Задание 1:
Измените «microscope» на «telescope» во всех записях, от самого их начала вплоть до строки с «[x=263, y=93]» включительно, и приведите этот фрагмент целиком, оставив всё прочее без изменений. Изображения в ответ не включайте.

Текст для чтения:
·····

Козьма Петрович Прутков (Koz'ma Petrovich Prutkov)
Следуя последнему афоризму, Козьма Прутков обнародовал «Исторические материалы Федота Кузьмича Пруткова (деда)», скромно объявив в предисловии: «Весь мой род занимался литературою» - и пообещав, вслед за дедовыми записками, издать записки отца и свои собственные.
Правда, таковых не появилось, но зато после его кончины почтительные потомки подробно рассказали о жизненном и творческом пути этого государственного мужа и литературного деятеля. Читатель узнал, что К. П. Прутков дослужился до высокого чина действительного статского советника и директора Пробирной Палатки, что помимо произведений изящной словесности он создавал «правительственные проекты», из которых знаменитейший - «О введении единомыслия в России», который, правда, в то время не был осуществлён.

·····

Задание 2:
Допишите продолжение текста о Козьме Пруткове после его последнего предложения.

·····

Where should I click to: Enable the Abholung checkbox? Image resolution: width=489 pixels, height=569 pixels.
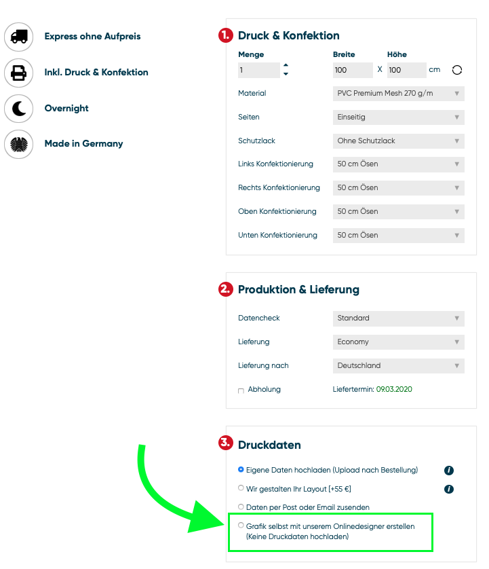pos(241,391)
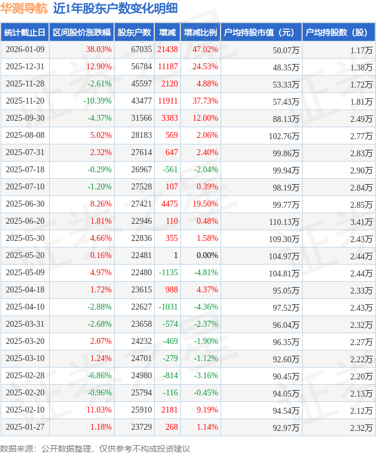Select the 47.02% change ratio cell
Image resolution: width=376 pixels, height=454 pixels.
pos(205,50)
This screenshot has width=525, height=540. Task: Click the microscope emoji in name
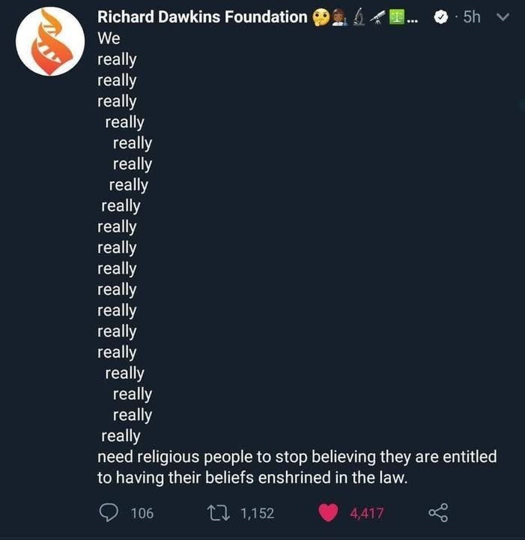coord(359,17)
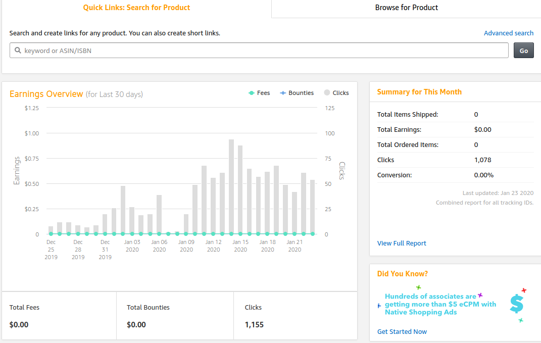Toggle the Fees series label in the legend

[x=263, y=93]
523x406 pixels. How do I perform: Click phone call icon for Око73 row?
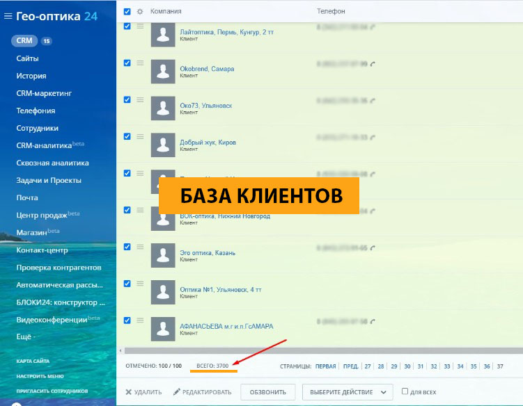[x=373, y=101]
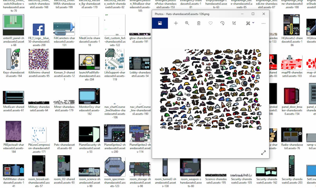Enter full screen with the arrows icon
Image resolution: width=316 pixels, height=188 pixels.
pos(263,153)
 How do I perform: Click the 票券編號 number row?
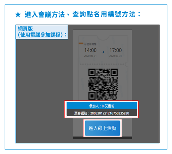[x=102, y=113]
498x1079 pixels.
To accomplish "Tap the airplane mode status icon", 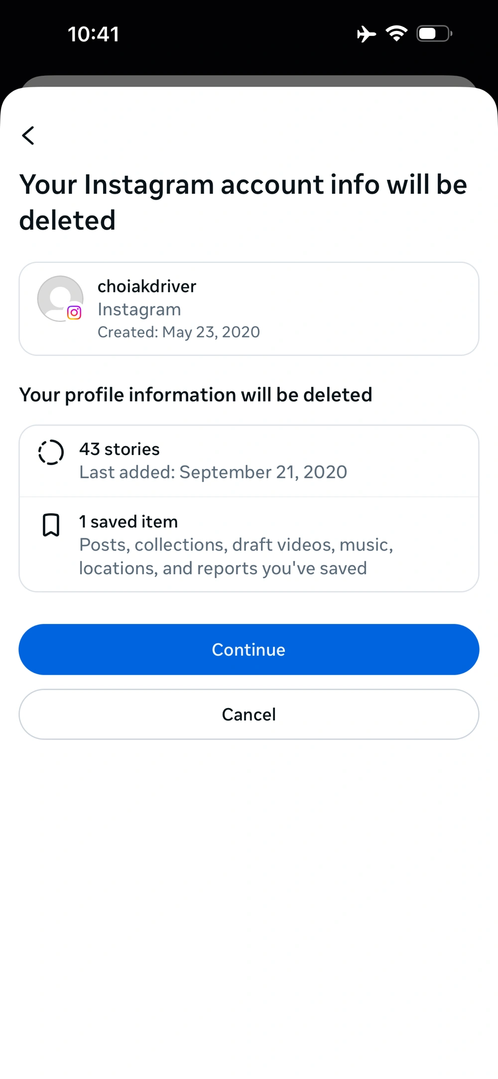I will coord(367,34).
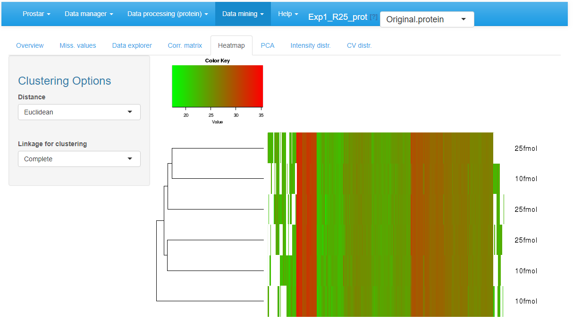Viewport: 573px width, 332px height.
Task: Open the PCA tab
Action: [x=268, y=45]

·····

Письменный ответ 1:
Where should I click to: Enable the Abholung checkbox? Image resolution: width=489 pixels, height=569 pixels.
pos(241,391)
Select the 47.02% change ratio cell
Image resolution: width=376 pixels, height=454 pixels.
pos(205,50)
This screenshot has width=525, height=540. Task: Click the telescope emoji in name
coord(359,17)
Toggle the Fees series label in the legend

[x=263, y=93]

Письменный ответ 2:
Художники, восхищённые славой Пруткова, создали его портрет, причём изображаемый потребовал, чтобы внизу была прибавлена лира, от которой исходят вверх лучи. Желание было исполнено. Впоследствии появился бюст поэта, ныне хранящийся в краеведческом музее города Тамбова, а уже в наше время, несколько лет назад, скульптура Козьмы Пруткова была сооружена в брянском парке-музее имени А. К. Толстого. Можно добавить, что сочинения Пруткова цитировали Тургенев и Герцен, Гончаров и Салтыков-Щедрин. Большое стихотворение Пруткова «Осада Памбы» читают герои романа Достоевского «Село Степанчиково и его обитатели». Да и в других произведениях писателя появляется имя этого сочинителя, по определению Достоевского, «красы нашего времени»...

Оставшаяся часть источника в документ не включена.